-- Provided text --
In addition to financial commitments, we also want the Licensee to employ a qualified person to handle the leasing company. Such a man must first be approved by one of our 16 Area Development Managers. If he agrees, we will undertake to train him and the dealer in the leasing business. Once the dealer has met all these criteria, we issue him a license agreement.

AF: Once a Licensee has qualified for the agreement, what does Chrysler Leasing System do for him?

Wood: A lot of things: We have developed all the forms and documents that the Licensee needs in his operation. We provide a complete accounting system for each Licensee. We also provide a program of nation-wide identification such as outdoor signs and window decals. All of our advertising carries the Chrysler Leasing System logo and offers the Licensees excellent tie-in opportunities. Chrysler Leasing System also makes available a nation-wide insurance program through Employers Mutual of Wausau.

AF: What about training?

Wood: In our training activities, we will include any person or persons that the Licensee designates. And we don't care how many persons are involved. It can be lease salesman, an accountant, the leasing manager or the dealership owner. The only thing that we do require is that the first person to receive the training must be the leasing manager. During 1968, we held 17 lease training seminars in 14 different locations, with 348 Licensee personnel in attendance. Individual conferences were provided in many locations where seminars were not feasible.

Each Licensee also is provided with an Operations Guide that we believe is the finest manual on dealer leasing offered in the industry. The guide was 18 months in preparation and was compiled by some of the most knowledgeable men in the industry. Sections in the guide pertain to organizing a leasing operation, the lease market, cost and rate development, financing, insurance, daily rental, management and operation of a leasing business, lease accounting, responsibility to other Licensee members, tax and licensing laws, leasing and rental documents, and a special section on heavy duty truck leasing and rental.

-- Data --
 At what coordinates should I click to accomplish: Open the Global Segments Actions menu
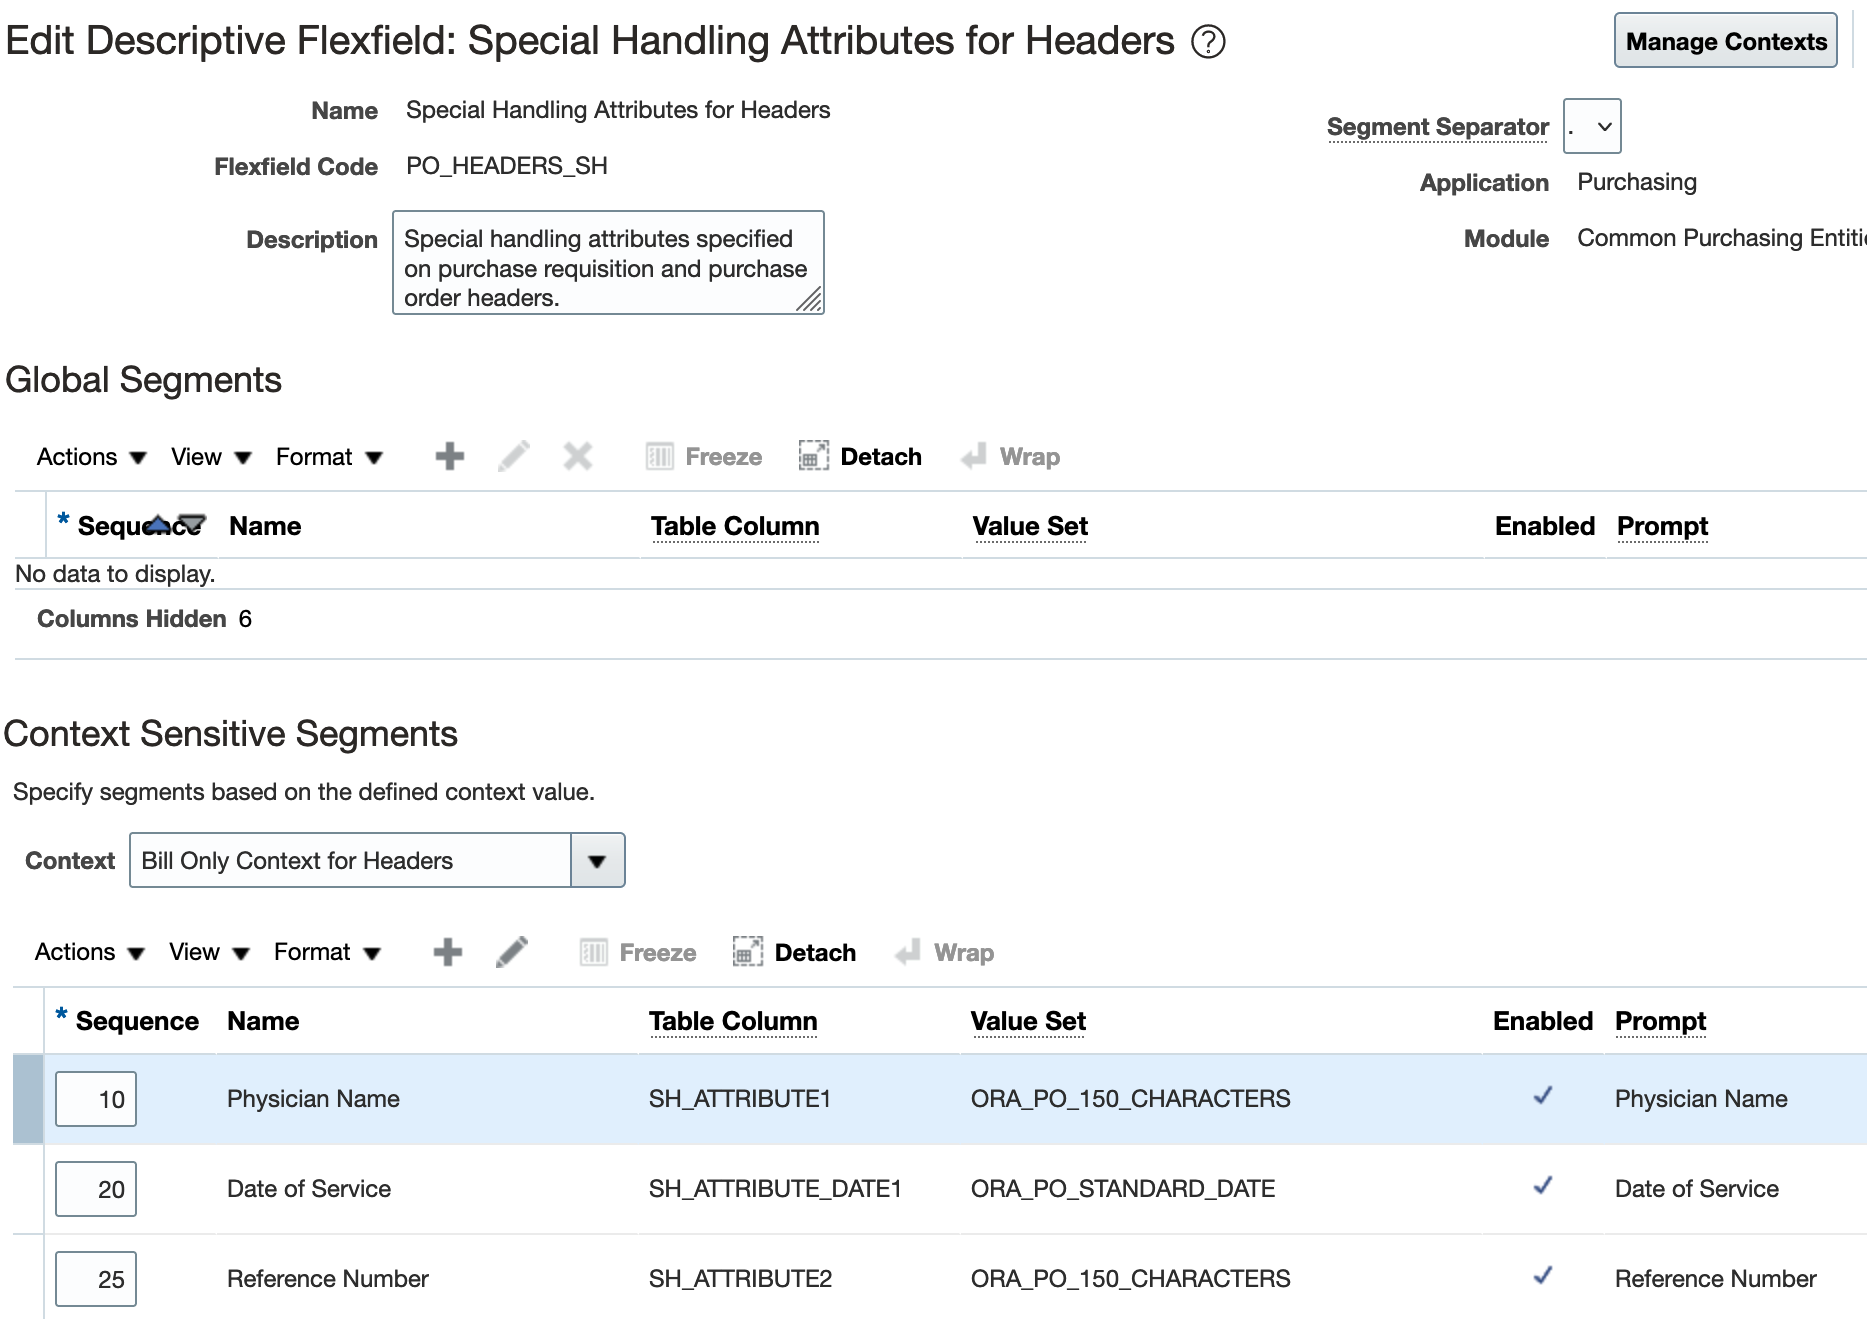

-- Goals --
**A)** Extract the passage of the Chrysler Leasing System interview from "AF: What about" up to and including "were not feasible.".
**B)** In one to three sentences, explain why the Chrysler Leasing System interview says individual conferences were provided in many locations.
Work only from the Chrysler Leasing System interview.

-- Full solutions --
**A)**
AF: What about training?

Wood: In our training activities, we will include any person or persons that the Licensee designates. And we don't care how many persons are involved. It can be lease salesman, an accountant, the leasing manager or the dealership owner. The only thing that we do require is that the first person to receive the training must be the leasing manager. During 1968, we held 17 lease training seminars in 14 different locations, with 348 Licensee personnel in attendance. Individual conferences were provided in many locations where seminars were not feasible.

**B)** Individual conferences were provided in many locations because seminars were not feasible there. They supplemented the 17 lease training seminars held in 14 locations during 1968.